Below are representative throughput / latency measurements for the /recommend endpoint using
a 32-core Intel Xeon 2.3GHz (Haswell), OpenJDK 8 and flags -XX:+UseG1GC -XX:NewRatio=9 -XX:+UseStringDeduplication. Heap size was comfortably large enough for the data set in each case. The tests were run with 1-3 concurrent request at a time, as necessary to achieve near-full CPU utilization.

With LSH (sample rate = 0.3)

Features Items (M) Throughput (qps) Latency (ms)
50 1 437 7
250 1 160 12
50 5 91 21
250 5 37 54
50 20 25 79
250 20 7 134

Without LSH (sample rate = 1.0)

Features Items (M) Throughput (qps) Latency (ms)
50 1 70 28
250 1 24 40
50 5 16 57
250 5 6 181
50 20 4 257
250 20 1 668

JVM Tuning

Running the Serving layer(s) on machines with more available cores generally means more requests can be served in parallel. In the case of ALS, some requests like /recommend can use multiple cores in one request.

Memory requirements are dominated by the need to load a model in memory. For large models like ALS this may mean ensuring that the Serving layer memory setting is comfortably high enough to hold the model without GC thrashing. See oryx.serving.memory.

-XX:NewRatio=9 (or values thereabout) devote much more of the heap to storing long-lived objects that don’t need garbage collection much. This is true of serving layers holding mostly large, long-lived data structures. -XX:+UseG1GC remains a good garbage collection setting to supply with --jvm-args.
-XX:+UseStringDeduplication can reduce memory requirements by about 20%.

Speed Layer

The Speed layer driver process is as memory-hungry as the Serving layer since it also loads a model into memory. The memory of the driver process, controlled by oryx.speed.streaming.driver-memory, may need to be set like the Serving layer memory, and may benefit from the same JVM flags.

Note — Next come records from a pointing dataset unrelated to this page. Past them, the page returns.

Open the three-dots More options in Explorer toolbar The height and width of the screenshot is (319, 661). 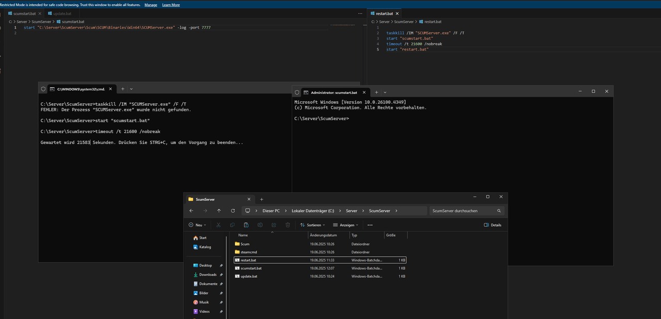(x=370, y=225)
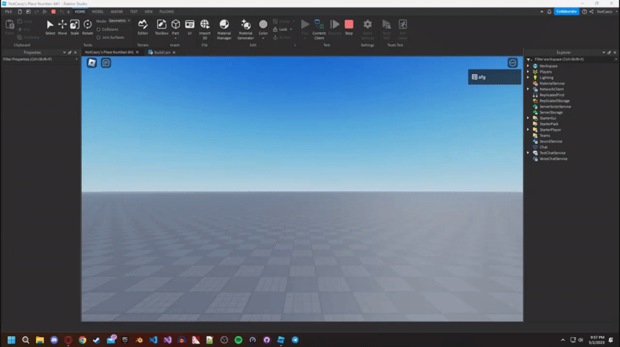Screen dimensions: 620x347
Task: Enable the Collisions checkbox
Action: tap(99, 29)
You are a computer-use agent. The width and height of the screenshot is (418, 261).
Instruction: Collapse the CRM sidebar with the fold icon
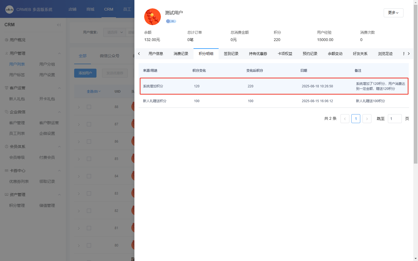tap(59, 25)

It is also a Spark Streaming job and so needs executors configures like the Batch layer. However, there is generally much less processing done by the Speed layer’s executors, but at a much lower latency requirement.

Executors will have to be sized to consume input Kafka partitions fully in parallel; the number of cores times number of executors should be at least the number of Kafka partitions.